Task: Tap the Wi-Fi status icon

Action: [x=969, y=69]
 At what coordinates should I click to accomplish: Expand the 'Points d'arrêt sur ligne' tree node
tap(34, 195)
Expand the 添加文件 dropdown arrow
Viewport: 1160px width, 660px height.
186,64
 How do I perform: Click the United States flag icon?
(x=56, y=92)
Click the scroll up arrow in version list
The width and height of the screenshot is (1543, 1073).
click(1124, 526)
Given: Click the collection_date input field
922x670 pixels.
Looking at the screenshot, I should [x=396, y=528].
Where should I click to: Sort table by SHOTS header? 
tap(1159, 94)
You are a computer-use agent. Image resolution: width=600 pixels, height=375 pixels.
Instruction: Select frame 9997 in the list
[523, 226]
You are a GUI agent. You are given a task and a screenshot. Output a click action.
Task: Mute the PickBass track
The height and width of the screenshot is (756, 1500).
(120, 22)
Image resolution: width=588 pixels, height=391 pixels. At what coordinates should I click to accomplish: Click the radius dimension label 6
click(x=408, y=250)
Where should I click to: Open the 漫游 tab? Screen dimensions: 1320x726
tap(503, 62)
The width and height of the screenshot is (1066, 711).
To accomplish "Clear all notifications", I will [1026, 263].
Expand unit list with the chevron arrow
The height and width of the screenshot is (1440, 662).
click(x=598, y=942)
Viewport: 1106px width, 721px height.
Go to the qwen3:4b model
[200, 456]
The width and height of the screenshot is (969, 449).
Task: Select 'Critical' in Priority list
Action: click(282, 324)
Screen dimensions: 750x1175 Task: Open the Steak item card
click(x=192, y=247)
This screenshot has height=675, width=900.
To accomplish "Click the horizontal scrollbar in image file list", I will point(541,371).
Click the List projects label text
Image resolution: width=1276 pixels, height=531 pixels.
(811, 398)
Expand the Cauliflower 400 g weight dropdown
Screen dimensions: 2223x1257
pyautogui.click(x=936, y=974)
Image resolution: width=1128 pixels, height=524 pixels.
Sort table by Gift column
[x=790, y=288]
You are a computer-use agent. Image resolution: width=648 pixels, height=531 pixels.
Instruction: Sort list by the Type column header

• • • • •

Retyping the whole listing exactly is the task here.

Task: Tap the Wi-Fi status icon

Action: [x=969, y=69]
 At what coordinates should I click to accomplish: Expand the 'Points d'arrêt sur ligne' tree node
tap(34, 195)
Expand the 添加文件 dropdown arrow
Viewport: 1160px width, 660px height.
186,64
 How do I perform: Click the United States flag icon?
(x=56, y=92)
Click the scroll up arrow in version list
The width and height of the screenshot is (1543, 1073).
click(1124, 526)
Given: Click the collection_date input field
922x670 pixels.
Looking at the screenshot, I should [x=396, y=528].
Where should I click to: Sort table by SHOTS header? 
tap(1159, 94)
You are a computer-use agent. Image resolution: width=600 pixels, height=375 pixels.
Instruction: Select frame 9997 in the list
[523, 226]
You are a GUI agent. You are given a task and a screenshot. Output a click action.
Task: Mute the PickBass track
The height and width of the screenshot is (756, 1500).
(120, 22)
Image resolution: width=588 pixels, height=391 pixels. At what coordinates should I click to accomplish: Click the radius dimension label 6
click(x=408, y=250)
Where should I click to: Open the 漫游 tab? Screen dimensions: 1320x726
tap(503, 62)
The width and height of the screenshot is (1066, 711).
To accomplish "Clear all notifications", I will [1026, 263].
Expand unit list with the chevron arrow
The height and width of the screenshot is (1440, 662).
click(x=598, y=942)
Viewport: 1106px width, 721px height.
Go to the qwen3:4b model
[200, 456]
The width and height of the screenshot is (969, 449).
Task: Select 'Critical' in Priority list
Action: click(282, 324)
Screen dimensions: 750x1175 Task: Open the Steak item card
click(x=192, y=247)
This screenshot has height=675, width=900.
To accomplish "Click the horizontal scrollbar in image file list", I will point(541,371).
Click the List projects label text
Image resolution: width=1276 pixels, height=531 pixels.
(811, 398)
Expand the Cauliflower 400 g weight dropdown
Screen dimensions: 2223x1257
pyautogui.click(x=936, y=974)
Image resolution: width=1128 pixels, height=524 pixels.
Sort table by Gift column
[x=790, y=288]
You are a computer-use agent. Image resolution: width=648 pixels, height=531 pixels.
Instruction: Sort list by the Type column header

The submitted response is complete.